Parathyroid hormone (PTH) is a polypeptide hormone produced by four small parathyroid glands located in the neck. Its primary function is to maintain calcium concentration in the bloodstream within a narrow, healthy range. Calcium is necessary for numerous bodily functions, including nerve impulse transmission, muscle contraction, and maintaining the structural integrity of the skeletal system. When blood calcium levels begin to drop, the parathyroid glands release PTH to quickly restore balance.
PTH’s Direct Action on Bone and Kidneys
Parathyroid hormone directly targets the skeleton and the kidneys to elevate circulating calcium levels. In the bone, PTH acts to mobilize the vast calcium reserves stored within the mineral matrix. It does this indirectly by binding to receptors on osteoblasts, the cells responsible for building bone.
Upon stimulation, osteoblasts release signaling molecules, notably the Receptor Activator of Nuclear factor Kappa-B Ligand (RANKL), and reduce Osteoprotegerin (OPG) secretion. This shift in the RANKL/OPG ratio stimulates osteoclast precursor cells to mature into active osteoclasts, which resorb bone tissue. These osteoclasts then break down the mineralized bone matrix, releasing both calcium and phosphate ions into the bloodstream.
In the kidneys, PTH executes two simultaneous actions to adjust mineral balance. First, it acts on the distal convoluted tubules of the nephrons to increase the reabsorption of calcium from the filtered fluid back into the blood. This action is mediated by upregulating the transient receptor potential vanilloid-5 (TRPV5) calcium channels, effectively preventing calcium loss in the urine.
Second, PTH promotes the excretion of phosphate by inhibiting its reabsorption in the proximal convoluted tubules. It achieves this by downregulating the sodium-phosphate co-transporter (Npt2a). This phosphaturic effect prevents the newly released phosphate from binding with calcium in the blood, which would otherwise decrease the concentration of free, biologically active calcium.

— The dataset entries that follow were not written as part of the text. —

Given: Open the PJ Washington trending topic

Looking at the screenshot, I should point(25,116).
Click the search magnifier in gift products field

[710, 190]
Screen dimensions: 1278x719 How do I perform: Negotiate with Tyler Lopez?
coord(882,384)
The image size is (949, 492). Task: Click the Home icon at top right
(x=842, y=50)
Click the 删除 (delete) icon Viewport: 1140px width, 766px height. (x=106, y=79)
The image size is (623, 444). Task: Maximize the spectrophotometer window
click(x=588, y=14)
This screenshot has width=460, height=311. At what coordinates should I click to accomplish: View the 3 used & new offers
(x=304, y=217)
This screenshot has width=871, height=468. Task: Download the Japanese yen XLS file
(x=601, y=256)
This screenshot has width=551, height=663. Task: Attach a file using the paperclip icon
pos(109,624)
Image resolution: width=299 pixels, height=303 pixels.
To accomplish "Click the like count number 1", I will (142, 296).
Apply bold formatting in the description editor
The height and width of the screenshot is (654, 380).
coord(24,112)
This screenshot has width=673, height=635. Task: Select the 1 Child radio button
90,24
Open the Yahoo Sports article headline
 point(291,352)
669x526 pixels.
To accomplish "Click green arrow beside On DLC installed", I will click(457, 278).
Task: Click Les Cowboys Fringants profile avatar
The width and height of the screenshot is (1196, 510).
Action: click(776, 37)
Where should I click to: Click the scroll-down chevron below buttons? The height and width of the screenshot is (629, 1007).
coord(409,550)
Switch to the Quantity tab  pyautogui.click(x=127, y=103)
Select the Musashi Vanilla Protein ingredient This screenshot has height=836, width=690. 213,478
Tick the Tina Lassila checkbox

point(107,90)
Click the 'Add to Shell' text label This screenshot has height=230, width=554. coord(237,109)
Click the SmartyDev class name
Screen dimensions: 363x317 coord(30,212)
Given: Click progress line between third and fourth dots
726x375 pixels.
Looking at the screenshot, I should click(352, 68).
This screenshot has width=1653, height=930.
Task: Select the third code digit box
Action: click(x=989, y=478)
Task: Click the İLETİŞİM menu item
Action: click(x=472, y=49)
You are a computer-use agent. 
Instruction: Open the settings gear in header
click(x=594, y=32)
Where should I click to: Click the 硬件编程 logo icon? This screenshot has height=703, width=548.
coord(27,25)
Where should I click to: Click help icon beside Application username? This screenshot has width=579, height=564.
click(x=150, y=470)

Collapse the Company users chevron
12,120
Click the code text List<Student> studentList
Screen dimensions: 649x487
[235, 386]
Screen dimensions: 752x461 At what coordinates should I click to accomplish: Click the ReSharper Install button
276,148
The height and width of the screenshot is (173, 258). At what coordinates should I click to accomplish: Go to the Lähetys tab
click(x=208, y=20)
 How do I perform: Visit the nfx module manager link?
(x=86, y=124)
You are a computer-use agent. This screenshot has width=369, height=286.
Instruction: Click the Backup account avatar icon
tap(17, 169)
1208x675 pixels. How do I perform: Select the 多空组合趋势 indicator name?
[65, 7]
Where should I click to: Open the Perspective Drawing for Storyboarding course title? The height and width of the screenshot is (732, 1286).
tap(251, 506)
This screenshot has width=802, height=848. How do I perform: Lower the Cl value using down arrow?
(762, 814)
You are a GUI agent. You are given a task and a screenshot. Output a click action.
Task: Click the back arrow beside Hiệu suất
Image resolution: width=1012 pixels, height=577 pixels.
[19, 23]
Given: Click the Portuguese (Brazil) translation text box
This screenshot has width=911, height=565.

PTH’s Role in Vitamin D Activation
Beyond its direct actions, PTH plays a significant role in calcium homeostasis by regulating the activation of Vitamin D. This represents an indirect mechanism for increasing blood calcium concentrations. PTH stimulates the enzyme 1-alpha-hydroxylase, which is located primarily in the kidney’s proximal tubules.
This enzyme converts the inactive storage form of Vitamin D, 25-hydroxyvitamin D (calcidiol), into its biologically active form, 1,25-dihydroxyvitamin D (calcitriol). Calcitriol is functionally a steroid hormone and is the most potent promoter of calcium uptake from the diet.
Once activated by PTH, calcitriol travels to the small intestine, where it significantly enhances the absorption of dietary calcium. This intestinal action provides a sustained influx of calcium into the body.
The Regulatory Feedback Loop
The body maintains calcium balance through a negative feedback system that governs PTH release. The parathyroid glands act as the sensing mechanism for blood calcium concentration via specialized proteins called Calcium-Sensing Receptors (CaSRs) situated on the cell surface.
When the calcium level dips below the normal set point, the CaSRs are less activated, signaling the parathyroid cells to synthesize and release PTH. The secreted PTH then initiates its actions on bone, kidneys, and Vitamin D activation to raise the calcium level.
As PTH successfully increases calcium concentration, the elevated calcium ions bind more frequently to the CaSRs. This binding signals the parathyroid cells to suppress PTH secretion. This loop ensures PTH is only released when necessary and is quickly withdrawn once calcium homeostasis is achieved.
Consequences of PTH Imbalance
When PTH secretion is disrupted, it alters calcium levels. An overproduction of PTH, known as hyperparathyroidism, leads to persistently high blood calcium (hypercalcemia). This chronic elevation often results in excessive bone resorption, causing bone pain and increasing the risk of fractures.
Hypercalcemia also increases the filtered load of calcium in the kidneys, frequently leading to the formation of calcium-containing kidney stones. Conversely, insufficient PTH production, called hypoparathyroidism, results in low blood calcium (hypocalcemia). This deficiency causes neuromuscular symptoms, such as muscle spasms, cramps, and tingling sensations in the extremities, due to the destabilization of nerve and muscle cell membranes.